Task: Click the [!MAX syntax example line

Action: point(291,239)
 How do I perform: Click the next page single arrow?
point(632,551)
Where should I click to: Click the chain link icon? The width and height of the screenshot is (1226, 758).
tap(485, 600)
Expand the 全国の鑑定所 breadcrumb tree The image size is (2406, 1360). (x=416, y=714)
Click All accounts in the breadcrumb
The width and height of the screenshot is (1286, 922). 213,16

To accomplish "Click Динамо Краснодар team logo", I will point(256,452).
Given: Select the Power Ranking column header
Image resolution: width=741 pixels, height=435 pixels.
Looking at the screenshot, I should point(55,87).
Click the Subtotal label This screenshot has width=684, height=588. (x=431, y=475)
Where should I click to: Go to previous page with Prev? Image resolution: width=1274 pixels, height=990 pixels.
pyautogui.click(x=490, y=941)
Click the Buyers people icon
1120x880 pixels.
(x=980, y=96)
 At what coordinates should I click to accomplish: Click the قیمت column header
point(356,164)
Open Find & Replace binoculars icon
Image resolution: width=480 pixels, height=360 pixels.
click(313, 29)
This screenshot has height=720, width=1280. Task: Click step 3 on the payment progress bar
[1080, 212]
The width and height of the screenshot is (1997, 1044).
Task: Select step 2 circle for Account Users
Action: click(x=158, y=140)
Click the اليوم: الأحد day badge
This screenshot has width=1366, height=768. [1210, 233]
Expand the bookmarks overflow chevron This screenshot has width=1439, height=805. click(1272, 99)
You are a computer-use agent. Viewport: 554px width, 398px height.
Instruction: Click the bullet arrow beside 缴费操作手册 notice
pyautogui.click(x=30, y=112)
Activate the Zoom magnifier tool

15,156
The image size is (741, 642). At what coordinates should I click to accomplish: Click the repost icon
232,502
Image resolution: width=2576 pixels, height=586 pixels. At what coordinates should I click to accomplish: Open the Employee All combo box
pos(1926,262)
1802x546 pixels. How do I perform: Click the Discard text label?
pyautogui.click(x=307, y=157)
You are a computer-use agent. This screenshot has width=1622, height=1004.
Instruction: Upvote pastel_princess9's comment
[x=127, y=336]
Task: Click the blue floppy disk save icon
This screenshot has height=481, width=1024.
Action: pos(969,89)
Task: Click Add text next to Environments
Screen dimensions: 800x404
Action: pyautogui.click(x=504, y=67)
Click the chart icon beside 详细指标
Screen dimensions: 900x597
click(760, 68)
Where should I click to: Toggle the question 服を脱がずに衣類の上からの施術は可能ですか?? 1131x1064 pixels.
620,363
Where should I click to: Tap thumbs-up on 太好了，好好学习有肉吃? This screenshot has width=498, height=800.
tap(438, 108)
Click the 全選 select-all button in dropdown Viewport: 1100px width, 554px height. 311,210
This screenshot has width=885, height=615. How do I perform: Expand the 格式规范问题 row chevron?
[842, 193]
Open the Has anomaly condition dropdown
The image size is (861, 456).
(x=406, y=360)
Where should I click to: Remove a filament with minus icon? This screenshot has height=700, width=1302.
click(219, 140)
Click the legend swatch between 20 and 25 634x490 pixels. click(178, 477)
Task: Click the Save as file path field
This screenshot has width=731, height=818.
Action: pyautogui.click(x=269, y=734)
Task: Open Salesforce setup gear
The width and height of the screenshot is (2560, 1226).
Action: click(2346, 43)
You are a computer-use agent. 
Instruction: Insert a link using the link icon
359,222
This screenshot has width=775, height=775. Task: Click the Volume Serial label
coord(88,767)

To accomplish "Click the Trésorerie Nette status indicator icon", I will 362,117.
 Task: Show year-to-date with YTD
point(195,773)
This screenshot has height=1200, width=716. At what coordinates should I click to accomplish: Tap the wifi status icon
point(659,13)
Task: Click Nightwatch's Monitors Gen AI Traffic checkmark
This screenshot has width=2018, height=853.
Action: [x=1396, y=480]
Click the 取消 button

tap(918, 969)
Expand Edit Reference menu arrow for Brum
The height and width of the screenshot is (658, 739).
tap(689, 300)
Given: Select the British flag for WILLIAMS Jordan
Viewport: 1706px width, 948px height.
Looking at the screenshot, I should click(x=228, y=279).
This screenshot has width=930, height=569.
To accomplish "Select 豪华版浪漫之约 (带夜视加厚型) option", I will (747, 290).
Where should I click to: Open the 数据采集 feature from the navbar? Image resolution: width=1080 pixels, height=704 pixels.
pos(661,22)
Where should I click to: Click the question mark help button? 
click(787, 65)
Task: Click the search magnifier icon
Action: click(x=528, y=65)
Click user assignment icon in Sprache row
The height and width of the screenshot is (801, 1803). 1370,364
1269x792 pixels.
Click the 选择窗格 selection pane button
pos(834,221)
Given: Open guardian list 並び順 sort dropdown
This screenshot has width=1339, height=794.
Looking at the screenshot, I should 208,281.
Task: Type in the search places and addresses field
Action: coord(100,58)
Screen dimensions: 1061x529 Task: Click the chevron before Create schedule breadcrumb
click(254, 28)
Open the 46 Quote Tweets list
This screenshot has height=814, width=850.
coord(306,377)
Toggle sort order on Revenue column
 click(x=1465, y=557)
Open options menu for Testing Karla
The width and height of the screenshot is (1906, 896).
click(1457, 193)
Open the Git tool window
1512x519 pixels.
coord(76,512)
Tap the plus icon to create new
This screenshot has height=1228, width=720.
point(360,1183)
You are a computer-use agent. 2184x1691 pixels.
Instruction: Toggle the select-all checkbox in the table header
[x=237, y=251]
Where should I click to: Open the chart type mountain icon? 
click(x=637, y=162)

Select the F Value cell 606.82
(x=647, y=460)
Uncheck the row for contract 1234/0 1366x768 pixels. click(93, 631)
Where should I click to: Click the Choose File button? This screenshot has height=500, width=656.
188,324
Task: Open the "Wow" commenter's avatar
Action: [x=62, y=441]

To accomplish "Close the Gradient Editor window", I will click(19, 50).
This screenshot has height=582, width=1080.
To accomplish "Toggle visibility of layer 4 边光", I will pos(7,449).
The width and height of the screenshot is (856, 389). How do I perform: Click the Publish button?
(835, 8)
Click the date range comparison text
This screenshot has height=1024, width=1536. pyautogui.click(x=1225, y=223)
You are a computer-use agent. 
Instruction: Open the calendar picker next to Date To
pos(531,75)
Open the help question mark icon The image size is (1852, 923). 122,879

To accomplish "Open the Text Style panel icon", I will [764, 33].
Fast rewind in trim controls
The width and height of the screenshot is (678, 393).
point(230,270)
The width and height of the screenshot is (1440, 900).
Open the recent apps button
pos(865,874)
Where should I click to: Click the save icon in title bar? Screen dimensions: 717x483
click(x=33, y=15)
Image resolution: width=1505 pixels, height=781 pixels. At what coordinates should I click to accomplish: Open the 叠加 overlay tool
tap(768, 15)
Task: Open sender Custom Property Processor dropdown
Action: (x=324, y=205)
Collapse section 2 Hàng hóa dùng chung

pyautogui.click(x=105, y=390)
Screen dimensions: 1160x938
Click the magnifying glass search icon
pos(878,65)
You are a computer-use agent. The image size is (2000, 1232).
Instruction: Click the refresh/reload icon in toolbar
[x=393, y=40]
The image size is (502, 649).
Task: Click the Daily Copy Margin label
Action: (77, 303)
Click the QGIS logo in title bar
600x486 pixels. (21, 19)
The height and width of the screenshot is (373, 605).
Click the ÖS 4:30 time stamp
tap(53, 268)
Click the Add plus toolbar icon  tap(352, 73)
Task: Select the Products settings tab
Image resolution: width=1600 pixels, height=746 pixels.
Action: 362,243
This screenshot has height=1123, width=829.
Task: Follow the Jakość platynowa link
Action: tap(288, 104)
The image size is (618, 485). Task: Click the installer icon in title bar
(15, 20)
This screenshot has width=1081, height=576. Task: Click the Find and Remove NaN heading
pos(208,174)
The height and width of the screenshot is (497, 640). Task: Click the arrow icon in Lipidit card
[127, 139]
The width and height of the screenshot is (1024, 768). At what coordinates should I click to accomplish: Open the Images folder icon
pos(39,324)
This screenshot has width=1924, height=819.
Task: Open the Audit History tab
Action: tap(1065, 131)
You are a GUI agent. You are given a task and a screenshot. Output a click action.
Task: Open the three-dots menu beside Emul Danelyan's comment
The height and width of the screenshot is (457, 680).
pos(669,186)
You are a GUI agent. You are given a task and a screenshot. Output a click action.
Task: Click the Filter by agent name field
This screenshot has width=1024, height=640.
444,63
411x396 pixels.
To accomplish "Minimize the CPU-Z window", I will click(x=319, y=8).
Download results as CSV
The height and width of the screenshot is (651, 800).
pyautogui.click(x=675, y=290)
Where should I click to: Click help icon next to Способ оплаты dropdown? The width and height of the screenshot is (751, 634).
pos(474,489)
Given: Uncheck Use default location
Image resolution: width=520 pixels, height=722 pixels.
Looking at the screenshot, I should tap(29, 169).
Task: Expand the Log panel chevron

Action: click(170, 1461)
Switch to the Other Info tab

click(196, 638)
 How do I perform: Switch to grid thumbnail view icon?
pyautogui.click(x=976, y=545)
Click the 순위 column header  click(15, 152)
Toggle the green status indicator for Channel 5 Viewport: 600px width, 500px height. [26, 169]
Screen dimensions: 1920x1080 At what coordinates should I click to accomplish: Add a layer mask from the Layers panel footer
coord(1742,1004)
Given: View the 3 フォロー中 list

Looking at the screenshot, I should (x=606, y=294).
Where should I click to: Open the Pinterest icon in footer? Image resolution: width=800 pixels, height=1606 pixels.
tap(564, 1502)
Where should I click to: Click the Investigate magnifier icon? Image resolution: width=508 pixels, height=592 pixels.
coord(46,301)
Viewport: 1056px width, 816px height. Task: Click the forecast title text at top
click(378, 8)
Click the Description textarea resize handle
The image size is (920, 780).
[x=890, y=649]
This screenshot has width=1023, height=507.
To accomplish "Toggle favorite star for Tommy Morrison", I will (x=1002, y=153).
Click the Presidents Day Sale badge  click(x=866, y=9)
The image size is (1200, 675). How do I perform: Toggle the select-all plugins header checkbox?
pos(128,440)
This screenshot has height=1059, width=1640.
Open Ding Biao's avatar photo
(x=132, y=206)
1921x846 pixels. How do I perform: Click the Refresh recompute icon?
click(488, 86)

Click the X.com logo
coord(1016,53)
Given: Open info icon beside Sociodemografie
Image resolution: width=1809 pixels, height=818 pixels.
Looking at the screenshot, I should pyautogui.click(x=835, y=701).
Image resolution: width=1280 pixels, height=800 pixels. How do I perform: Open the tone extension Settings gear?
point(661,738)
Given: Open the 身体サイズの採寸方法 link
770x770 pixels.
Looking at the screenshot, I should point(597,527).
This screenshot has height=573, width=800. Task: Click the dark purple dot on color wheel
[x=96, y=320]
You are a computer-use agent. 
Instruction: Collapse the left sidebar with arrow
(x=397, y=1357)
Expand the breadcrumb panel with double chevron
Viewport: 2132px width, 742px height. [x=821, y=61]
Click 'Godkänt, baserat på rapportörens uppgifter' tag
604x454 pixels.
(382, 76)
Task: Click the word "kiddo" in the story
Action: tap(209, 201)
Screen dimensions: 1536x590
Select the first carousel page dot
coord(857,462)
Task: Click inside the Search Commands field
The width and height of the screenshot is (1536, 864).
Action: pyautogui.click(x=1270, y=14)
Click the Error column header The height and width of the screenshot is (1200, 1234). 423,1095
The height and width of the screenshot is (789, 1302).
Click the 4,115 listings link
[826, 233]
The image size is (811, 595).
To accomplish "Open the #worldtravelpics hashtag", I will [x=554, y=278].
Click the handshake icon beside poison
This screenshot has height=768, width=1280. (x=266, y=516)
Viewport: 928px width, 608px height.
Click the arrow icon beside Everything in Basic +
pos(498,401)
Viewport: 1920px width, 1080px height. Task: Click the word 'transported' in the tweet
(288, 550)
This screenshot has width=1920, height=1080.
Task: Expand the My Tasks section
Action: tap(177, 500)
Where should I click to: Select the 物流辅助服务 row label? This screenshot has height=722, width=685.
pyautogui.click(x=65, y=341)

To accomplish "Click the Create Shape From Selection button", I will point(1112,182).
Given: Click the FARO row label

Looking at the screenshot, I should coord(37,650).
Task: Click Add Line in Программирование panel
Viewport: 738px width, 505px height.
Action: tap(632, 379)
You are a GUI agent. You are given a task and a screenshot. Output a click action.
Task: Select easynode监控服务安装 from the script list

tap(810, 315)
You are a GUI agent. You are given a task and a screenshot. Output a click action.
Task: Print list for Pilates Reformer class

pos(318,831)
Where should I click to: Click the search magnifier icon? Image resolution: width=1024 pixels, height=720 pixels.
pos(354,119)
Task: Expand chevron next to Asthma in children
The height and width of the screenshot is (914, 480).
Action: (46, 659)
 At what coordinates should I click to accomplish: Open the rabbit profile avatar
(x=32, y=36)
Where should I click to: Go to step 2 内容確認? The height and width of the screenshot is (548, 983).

# # #

**Required action**
Write down again, exactly as given, only the lines above that fall from the line with "Click the ÖS 4:30 time stamp" to the line with "Download results as CSV", inclusive.

**Completed exercise**
Click the ÖS 4:30 time stamp
tap(53, 268)
Click the Add plus toolbar icon  tap(352, 73)
Task: Select the Products settings tab
Image resolution: width=1600 pixels, height=746 pixels.
Action: 362,243
This screenshot has height=1123, width=829.
Task: Follow the Jakość platynowa link
Action: tap(288, 104)
The image size is (618, 485). Task: Click the installer icon in title bar
(15, 20)
This screenshot has width=1081, height=576. Task: Click the Find and Remove NaN heading
pos(208,174)
The height and width of the screenshot is (497, 640). Task: Click the arrow icon in Lipidit card
[127, 139]
The width and height of the screenshot is (1024, 768). At what coordinates should I click to accomplish: Open the Images folder icon
pos(39,324)
This screenshot has width=1924, height=819.
Task: Open the Audit History tab
Action: tap(1065, 131)
You are a GUI agent. You are given a task and a screenshot. Output a click action.
Task: Open the three-dots menu beside Emul Danelyan's comment
The height and width of the screenshot is (457, 680).
pos(669,186)
You are a GUI agent. You are given a task and a screenshot. Output a click action.
Task: Click the Filter by agent name field
This screenshot has width=1024, height=640.
444,63
411x396 pixels.
To accomplish "Minimize the CPU-Z window", I will click(x=319, y=8).
Download results as CSV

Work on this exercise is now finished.